Exercise material ->
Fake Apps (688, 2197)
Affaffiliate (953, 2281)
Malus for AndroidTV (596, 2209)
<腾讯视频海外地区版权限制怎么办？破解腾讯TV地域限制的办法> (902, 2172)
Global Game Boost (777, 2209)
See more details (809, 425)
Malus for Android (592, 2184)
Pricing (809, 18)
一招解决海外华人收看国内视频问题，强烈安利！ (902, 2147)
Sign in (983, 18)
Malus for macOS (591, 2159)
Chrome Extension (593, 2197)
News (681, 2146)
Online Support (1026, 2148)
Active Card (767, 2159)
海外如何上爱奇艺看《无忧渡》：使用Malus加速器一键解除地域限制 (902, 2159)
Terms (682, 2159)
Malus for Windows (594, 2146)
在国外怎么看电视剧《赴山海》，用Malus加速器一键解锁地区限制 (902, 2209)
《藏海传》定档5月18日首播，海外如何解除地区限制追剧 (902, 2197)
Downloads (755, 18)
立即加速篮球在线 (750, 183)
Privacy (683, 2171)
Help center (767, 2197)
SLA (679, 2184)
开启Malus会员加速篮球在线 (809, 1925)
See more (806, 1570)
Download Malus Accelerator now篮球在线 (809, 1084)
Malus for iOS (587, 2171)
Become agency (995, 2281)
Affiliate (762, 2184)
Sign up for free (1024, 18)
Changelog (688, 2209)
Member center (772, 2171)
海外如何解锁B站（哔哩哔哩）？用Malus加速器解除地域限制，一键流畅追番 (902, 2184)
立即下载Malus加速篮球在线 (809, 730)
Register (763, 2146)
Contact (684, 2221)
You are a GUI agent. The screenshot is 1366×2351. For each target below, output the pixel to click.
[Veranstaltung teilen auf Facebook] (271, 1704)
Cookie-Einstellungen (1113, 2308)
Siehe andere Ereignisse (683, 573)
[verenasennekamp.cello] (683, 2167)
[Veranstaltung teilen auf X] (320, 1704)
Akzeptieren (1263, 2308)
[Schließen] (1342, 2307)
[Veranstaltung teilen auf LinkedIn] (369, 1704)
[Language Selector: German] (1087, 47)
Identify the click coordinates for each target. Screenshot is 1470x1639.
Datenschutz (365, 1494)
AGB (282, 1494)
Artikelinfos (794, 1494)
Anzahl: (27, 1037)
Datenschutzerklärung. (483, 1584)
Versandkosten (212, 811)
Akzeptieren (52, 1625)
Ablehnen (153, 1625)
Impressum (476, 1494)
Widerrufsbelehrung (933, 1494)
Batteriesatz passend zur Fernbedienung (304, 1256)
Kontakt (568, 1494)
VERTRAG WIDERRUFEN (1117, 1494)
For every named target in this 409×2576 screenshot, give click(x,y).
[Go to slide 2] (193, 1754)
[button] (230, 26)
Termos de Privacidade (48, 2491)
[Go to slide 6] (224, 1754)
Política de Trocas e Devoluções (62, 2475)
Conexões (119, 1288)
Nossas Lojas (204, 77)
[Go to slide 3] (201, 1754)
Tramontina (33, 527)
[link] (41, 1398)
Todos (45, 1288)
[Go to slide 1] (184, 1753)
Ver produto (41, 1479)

Required action ->
Go through the data above from its first line and copy each line exactly, stopping once the line with "Download Malus Accelerator" has been copied.

Task result ->
Fake Apps (688, 2197)
Affaffiliate (953, 2281)
Malus for AndroidTV (596, 2209)
<腾讯视频海外地区版权限制怎么办？破解腾讯TV地域限制的办法> (902, 2172)
Global Game Boost (777, 2209)
See more details (809, 425)
Malus for Android (592, 2184)
Pricing (809, 18)
一招解决海外华人收看国内视频问题，强烈安利！ (902, 2147)
Sign in (983, 18)
Malus for macOS (591, 2159)
Chrome Extension (593, 2197)
News (681, 2146)
Online Support (1026, 2148)
Active Card (767, 2159)
海外如何上爱奇艺看《无忧渡》：使用Malus加速器一键解除地域限制 (902, 2159)
Terms (682, 2159)
Malus for Windows (594, 2146)
在国外怎么看电视剧《赴山海》，用Malus加速器一键解锁地区限制 (902, 2209)
《藏海传》定档5月18日首播，海外如何解除地区限制追剧 (902, 2197)
Downloads (755, 18)
立即加速篮球在线 (750, 183)
Privacy (683, 2171)
Help center (767, 2197)
SLA (679, 2184)
开启Malus会员加速篮球在线 (809, 1925)
See more (806, 1570)
Download Malus Accelerator now篮球在线 (809, 1084)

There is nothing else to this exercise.